ただひたすら歌とダンスがしたい!という思いで、やりたいことだけは真剣にやる子どもだったと思いますね。
Shiho:しかし、成長するにつれて、周囲からの心配や不安の声も増えました。「ほんとにそれで食べていくつもりなの?」とか「ほんとに大丈夫?」とか、何度も何度も言われましたね。
それでも信じたもん勝ちというか、どんなに嫌なことを言われても当時の私はあまり真剣に聞いてませんでした。絶対に歌とダンスで生きていくって信じ込んでいたんです。昔からそういう頑固な部分もありましたね。

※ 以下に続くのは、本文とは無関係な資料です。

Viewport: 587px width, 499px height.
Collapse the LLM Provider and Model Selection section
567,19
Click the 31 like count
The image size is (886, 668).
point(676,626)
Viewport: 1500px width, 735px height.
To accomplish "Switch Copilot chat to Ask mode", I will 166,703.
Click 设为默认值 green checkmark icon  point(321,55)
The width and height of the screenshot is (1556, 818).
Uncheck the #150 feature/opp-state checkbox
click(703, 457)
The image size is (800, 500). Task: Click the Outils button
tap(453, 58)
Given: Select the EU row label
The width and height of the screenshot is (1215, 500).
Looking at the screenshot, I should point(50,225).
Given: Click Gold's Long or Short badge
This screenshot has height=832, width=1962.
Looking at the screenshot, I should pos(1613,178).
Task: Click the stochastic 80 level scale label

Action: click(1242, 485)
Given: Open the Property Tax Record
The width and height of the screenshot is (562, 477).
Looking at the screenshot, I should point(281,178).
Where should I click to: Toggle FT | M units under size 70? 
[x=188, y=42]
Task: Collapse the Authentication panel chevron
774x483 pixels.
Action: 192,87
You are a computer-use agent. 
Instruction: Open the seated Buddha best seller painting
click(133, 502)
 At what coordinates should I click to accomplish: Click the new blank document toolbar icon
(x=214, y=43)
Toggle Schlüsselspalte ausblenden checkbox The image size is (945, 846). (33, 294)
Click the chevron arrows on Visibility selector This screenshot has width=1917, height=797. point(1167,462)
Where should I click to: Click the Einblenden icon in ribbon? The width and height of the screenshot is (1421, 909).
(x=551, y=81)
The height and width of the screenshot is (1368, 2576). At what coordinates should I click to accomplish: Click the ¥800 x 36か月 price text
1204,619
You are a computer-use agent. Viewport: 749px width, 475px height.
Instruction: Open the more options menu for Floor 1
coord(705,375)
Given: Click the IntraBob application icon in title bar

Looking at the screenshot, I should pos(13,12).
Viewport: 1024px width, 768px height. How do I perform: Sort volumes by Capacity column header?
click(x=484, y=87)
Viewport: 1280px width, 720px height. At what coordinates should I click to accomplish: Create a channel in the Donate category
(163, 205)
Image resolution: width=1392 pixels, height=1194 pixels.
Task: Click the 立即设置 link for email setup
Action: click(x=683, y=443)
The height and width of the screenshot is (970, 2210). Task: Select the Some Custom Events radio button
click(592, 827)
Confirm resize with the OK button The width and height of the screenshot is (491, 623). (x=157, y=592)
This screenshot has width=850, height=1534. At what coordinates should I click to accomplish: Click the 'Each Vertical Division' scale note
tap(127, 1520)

―音楽の道に進むShihoさんに対して、ご両親は何とおっしゃっていたんですか?
Shiho:母は私にいつも「やりたいようにやりなさい」と言ってくれました。一方で父からは「専門学校ではなく大学に行きなさい」「就職しなさい」と、一般的なことは何度も言われてきましたが、私はあまり言うことを聞かなくて(笑)。
母は、私が小さいころから「何をやってもいいけど、自分が苦しまないように自分で自分の道を作りなさい」と話してくれましたね。「20歳になるまでは警察に捕まってもママが全部責任とるから、何やってもいいよ」とまで言われていました。
―えー!そこまで!すごいですね…!
Shiho:そこまで言われると、逆にどの選択も全部自分の責任だって思えてくるんですよ(笑)。自分には「何をやってもいい自由」と「自分で考えなくてはならない責任」があるのだと、母に教わりましたね。
「歌手になって環境活動がしたい」卒業文集につづった夢
―Shihoさんは環境美化活動にも積極的に取り組まれているそうですが、どんなきっかけがあったんですか?
Shiho:小学3年生の社会科の授業で地球の環境問題について教わって、子どもながらに「地球の未来が危ない!」と危機感に駆られたんですね。
とはいえ、最初は何をしたらいいかわかりませんでした。ある日近所の電気屋さんがたくさん電気を使ってるのを見つけて、「これは環境に悪いぞ」と、友達と一緒にお店のコンセントを端から順に抜いていったこともあります(笑)。
―ちょっとした事件ですね(笑)。
Shiho:そのあと授業の一環として町のゴミ拾いをして、これが環境を守ることにつながるんだと知りました。「これならできる」と友達に声をかけ、放課後に近所の掃除をしていましたね。
私は将来は、歌を通して「地球を大切に」というメッセージを伝える人間になっている。本気でそう信じていたので、小学校の卒業文集にもこんなふうに書いていました。
自分を見失った日々を越え、ベトナムへ
Shiho:18歳のころにはメジャーのレコード会社さんにもお世話になった時期がありましたが、精神的にとても苦しい時期でした。売れるために本心を偽り、相手の裏の裏の考えを探りながら生きないといけないと思い込んでいたんです。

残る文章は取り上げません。